* _DESCRIPTION OF THE TASK_
Duplicate the rows below from the line with "The height and width of the screenshot is (659, 740)." to the line with "(x=434, y=510)", both included, character for character.

-- Start SOURCE MATERIAL --

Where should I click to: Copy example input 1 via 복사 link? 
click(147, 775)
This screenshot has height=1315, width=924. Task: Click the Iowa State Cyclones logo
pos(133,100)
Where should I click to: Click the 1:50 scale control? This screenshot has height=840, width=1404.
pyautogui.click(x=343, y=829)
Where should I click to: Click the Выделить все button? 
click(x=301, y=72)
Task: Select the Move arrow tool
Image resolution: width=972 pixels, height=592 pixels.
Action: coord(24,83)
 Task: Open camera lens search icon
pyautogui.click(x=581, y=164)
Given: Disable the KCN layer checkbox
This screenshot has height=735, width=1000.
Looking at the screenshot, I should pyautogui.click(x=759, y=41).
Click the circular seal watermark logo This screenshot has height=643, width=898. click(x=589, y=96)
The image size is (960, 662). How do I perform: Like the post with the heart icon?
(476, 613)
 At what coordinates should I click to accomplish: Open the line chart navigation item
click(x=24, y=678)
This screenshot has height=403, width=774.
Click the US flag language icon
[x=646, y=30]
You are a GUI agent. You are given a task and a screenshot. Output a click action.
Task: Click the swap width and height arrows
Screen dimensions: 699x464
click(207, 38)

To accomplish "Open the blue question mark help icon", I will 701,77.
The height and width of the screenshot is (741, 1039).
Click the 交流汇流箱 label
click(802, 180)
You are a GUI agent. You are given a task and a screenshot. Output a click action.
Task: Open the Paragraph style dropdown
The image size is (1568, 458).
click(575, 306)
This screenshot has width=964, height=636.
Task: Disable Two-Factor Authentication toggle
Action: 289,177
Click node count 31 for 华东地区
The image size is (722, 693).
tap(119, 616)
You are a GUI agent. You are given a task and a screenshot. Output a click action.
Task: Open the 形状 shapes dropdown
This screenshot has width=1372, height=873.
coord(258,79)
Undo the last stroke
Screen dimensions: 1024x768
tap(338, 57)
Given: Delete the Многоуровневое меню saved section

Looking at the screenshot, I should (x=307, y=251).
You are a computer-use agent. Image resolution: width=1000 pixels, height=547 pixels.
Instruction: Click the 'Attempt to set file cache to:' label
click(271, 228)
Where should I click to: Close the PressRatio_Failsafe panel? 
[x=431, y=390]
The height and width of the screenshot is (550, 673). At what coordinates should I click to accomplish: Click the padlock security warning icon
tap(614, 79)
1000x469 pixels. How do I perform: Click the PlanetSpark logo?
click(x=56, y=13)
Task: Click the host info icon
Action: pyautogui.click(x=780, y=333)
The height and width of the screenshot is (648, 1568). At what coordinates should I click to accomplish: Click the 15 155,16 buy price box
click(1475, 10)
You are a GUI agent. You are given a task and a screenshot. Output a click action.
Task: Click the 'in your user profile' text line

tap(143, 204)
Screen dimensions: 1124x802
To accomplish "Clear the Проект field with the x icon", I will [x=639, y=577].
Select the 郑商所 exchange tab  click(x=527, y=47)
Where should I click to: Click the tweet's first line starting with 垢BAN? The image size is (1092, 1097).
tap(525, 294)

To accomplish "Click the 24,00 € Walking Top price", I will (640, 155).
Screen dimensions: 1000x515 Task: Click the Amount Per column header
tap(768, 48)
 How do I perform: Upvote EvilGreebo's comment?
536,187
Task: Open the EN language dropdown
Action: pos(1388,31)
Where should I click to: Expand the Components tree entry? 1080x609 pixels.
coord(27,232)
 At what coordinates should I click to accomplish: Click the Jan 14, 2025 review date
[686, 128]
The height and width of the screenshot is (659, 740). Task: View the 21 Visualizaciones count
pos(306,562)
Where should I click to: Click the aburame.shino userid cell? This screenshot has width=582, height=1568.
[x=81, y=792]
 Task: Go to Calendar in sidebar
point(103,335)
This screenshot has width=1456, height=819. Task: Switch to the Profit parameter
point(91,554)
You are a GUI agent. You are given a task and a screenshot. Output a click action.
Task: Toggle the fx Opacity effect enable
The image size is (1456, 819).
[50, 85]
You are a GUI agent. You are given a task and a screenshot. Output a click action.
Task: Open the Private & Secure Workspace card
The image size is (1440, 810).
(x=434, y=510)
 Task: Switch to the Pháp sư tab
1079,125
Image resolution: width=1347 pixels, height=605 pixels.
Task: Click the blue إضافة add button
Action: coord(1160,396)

-- End SOURCE MATERIAL --

* _WORKED SOLUTION_
The height and width of the screenshot is (659, 740). Task: View the 21 Visualizaciones count
pos(306,562)
Where should I click to: Click the aburame.shino userid cell? This screenshot has width=582, height=1568.
[x=81, y=792]
 Task: Go to Calendar in sidebar
point(103,335)
This screenshot has width=1456, height=819. Task: Switch to the Profit parameter
point(91,554)
You are a GUI agent. You are given a task and a screenshot. Output a click action.
Task: Toggle the fx Opacity effect enable
The image size is (1456, 819).
[50, 85]
You are a GUI agent. You are given a task and a screenshot. Output a click action.
Task: Open the Private & Secure Workspace card
The image size is (1440, 810).
(x=434, y=510)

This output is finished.